* [DO THIS] Render every line of the rows below as a JSON list of strings, one string per line, leaving out blank lines.

****************

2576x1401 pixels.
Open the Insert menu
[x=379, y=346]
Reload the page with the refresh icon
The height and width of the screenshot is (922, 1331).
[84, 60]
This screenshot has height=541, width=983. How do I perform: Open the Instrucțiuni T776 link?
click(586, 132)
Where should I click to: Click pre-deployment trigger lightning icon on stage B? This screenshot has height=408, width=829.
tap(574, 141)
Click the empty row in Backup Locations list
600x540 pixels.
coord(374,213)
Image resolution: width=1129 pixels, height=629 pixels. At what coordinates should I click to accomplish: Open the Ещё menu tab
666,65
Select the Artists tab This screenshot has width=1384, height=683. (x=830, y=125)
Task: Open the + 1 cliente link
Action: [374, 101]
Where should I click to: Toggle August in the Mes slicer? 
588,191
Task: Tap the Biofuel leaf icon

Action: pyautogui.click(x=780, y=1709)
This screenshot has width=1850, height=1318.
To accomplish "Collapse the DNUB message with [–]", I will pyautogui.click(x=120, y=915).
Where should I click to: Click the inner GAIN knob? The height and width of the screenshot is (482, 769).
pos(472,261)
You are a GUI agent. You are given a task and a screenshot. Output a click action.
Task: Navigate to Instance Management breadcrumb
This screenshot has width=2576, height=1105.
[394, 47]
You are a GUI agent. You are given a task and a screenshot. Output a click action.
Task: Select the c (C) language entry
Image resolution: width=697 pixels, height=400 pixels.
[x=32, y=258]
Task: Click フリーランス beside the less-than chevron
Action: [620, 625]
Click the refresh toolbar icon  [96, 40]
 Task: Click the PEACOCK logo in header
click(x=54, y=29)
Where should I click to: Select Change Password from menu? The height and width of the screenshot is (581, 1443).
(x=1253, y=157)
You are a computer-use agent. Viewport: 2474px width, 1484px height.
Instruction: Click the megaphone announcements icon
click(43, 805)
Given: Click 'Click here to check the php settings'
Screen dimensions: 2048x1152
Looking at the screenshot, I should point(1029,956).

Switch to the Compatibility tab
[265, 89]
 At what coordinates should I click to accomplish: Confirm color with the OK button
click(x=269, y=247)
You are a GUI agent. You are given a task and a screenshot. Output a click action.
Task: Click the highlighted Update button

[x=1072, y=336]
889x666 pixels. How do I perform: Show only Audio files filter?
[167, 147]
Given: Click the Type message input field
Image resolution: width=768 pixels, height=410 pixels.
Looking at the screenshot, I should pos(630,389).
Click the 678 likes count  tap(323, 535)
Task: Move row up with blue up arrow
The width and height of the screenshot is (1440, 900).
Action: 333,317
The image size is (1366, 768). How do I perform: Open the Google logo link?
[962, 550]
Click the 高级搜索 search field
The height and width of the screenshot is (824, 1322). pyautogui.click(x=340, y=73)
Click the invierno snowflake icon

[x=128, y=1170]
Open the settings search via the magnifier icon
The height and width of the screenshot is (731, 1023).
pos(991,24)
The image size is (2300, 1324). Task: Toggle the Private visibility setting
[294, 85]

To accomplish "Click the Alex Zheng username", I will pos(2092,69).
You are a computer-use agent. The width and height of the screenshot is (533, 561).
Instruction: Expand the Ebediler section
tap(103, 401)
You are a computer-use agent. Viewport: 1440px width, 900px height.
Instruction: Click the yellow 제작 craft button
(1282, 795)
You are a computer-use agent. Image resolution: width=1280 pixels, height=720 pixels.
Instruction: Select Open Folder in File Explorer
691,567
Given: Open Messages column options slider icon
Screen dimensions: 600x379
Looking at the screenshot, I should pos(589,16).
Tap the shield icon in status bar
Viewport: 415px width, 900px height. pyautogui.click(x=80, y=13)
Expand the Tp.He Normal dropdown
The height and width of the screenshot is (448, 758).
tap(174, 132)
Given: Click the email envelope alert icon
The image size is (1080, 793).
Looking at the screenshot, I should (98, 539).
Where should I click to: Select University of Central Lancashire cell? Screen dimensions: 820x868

****************

* [OUTPUT OF THE TASK]
[
  "2576x1401 pixels.",
  "Open the Insert menu",
  "[x=379, y=346]",
  "Reload the page with the refresh icon",
  "The height and width of the screenshot is (922, 1331).",
  "[84, 60]",
  "This screenshot has height=541, width=983. How do I perform: Open the Instrucțiuni T776 link?",
  "click(586, 132)",
  "Where should I click to: Click pre-deployment trigger lightning icon on stage B? This screenshot has height=408, width=829.",
  "tap(574, 141)",
  "Click the empty row in Backup Locations list",
  "600x540 pixels.",
  "coord(374,213)",
  "Image resolution: width=1129 pixels, height=629 pixels. At what coordinates should I click to accomplish: Open the Ещё menu tab",
  "666,65",
  "Select the Artists tab This screenshot has width=1384, height=683. (x=830, y=125)",
  "Task: Open the + 1 cliente link",
  "Action: [374, 101]",
  "Where should I click to: Toggle August in the Mes slicer? ",
  "588,191",
  "Task: Tap the Biofuel leaf icon",
  "Action: pyautogui.click(x=780, y=1709)",
  "This screenshot has width=1850, height=1318.",
  "To accomplish \"Collapse the DNUB message with [–]\", I will pyautogui.click(x=120, y=915).",
  "Where should I click to: Click the inner GAIN knob? The height and width of the screenshot is (482, 769).",
  "pos(472,261)",
  "You are a GUI agent. You are given a task and a screenshot. Output a click action.",
  "Task: Navigate to Instance Management breadcrumb",
  "This screenshot has width=2576, height=1105.",
  "[394, 47]",
  "You are a GUI agent. You are given a task and a screenshot. Output a click action.",
  "Task: Select the c (C) language entry",
  "Image resolution: width=697 pixels, height=400 pixels.",
  "[x=32, y=258]",
  "Task: Click フリーランス beside the less-than chevron",
  "Action: [620, 625]",
  "Click the refresh toolbar icon  [96, 40]",
  " Task: Click the PEACOCK logo in header",
  "click(x=54, y=29)",
  "Where should I click to: Select Change Password from menu? The height and width of the screenshot is (581, 1443).",
  "(x=1253, y=157)",
  "You are a computer-use agent. Viewport: 2474px width, 1484px height.",
  "Instruction: Click the megaphone announcements icon",
  "click(43, 805)",
  "Given: Click 'Click here to check the php settings'",
  "Screen dimensions: 2048x1152",
  "Looking at the screenshot, I should point(1029,956).",
  "Switch to the Compatibility tab",
  "[265, 89]",
  " At what coordinates should I click to accomplish: Confirm color with the OK button",
  "click(x=269, y=247)",
  "You are a GUI agent. You are given a task and a screenshot. Output a click action.",
  "Task: Click the highlighted Update button",
  "[x=1072, y=336]",
  "889x666 pixels. How do I perform: Show only Audio files filter?",
  "[167, 147]",
  "Given: Click the Type message input field",
  "Image resolution: width=768 pixels, height=410 pixels.",
  "Looking at the screenshot, I should pos(630,389).",
  "Click the 678 likes count  tap(323, 535)",
  "Task: Move row up with blue up arrow",
  "The width and height of the screenshot is (1440, 900).",
  "Action: 333,317",
  "The image size is (1366, 768). How do I perform: Open the Google logo link?",
  "[962, 550]",
  "Click the 高级搜索 search field",
  "The height and width of the screenshot is (824, 1322). pyautogui.click(x=340, y=73)",
  "Click the invierno snowflake icon",
  "[x=128, y=1170]",
  "Open the settings search via the magnifier icon",
  "The height and width of the screenshot is (731, 1023).",
  "pos(991,24)",
  "The image size is (2300, 1324). Task: Toggle the Private visibility setting",
  "[294, 85]",
  "To accomplish \"Click the Alex Zheng username\", I will pos(2092,69).",
  "You are a computer-use agent. The width and height of the screenshot is (533, 561).",
  "Instruction: Expand the Ebediler section",
  "tap(103, 401)",
  "You are a computer-use agent. Viewport: 1440px width, 900px height.",
  "Instruction: Click the yellow 제작 craft button",
  "(1282, 795)",
  "You are a computer-use agent. Image resolution: width=1280 pixels, height=720 pixels.",
  "Instruction: Select Open Folder in File Explorer",
  "691,567",
  "Given: Open Messages column options slider icon",
  "Screen dimensions: 600x379",
  "Looking at the screenshot, I should pos(589,16).",
  "Tap the shield icon in status bar",
  "Viewport: 415px width, 900px height. pyautogui.click(x=80, y=13)",
  "Expand the Tp.He Normal dropdown",
  "The height and width of the screenshot is (448, 758).",
  "tap(174, 132)",
  "Given: Click the email envelope alert icon",
  "The image size is (1080, 793).",
  "Looking at the screenshot, I should (98, 539).",
  "Where should I click to: Select University of Central Lancashire cell? Screen dimensions: 820x868"
]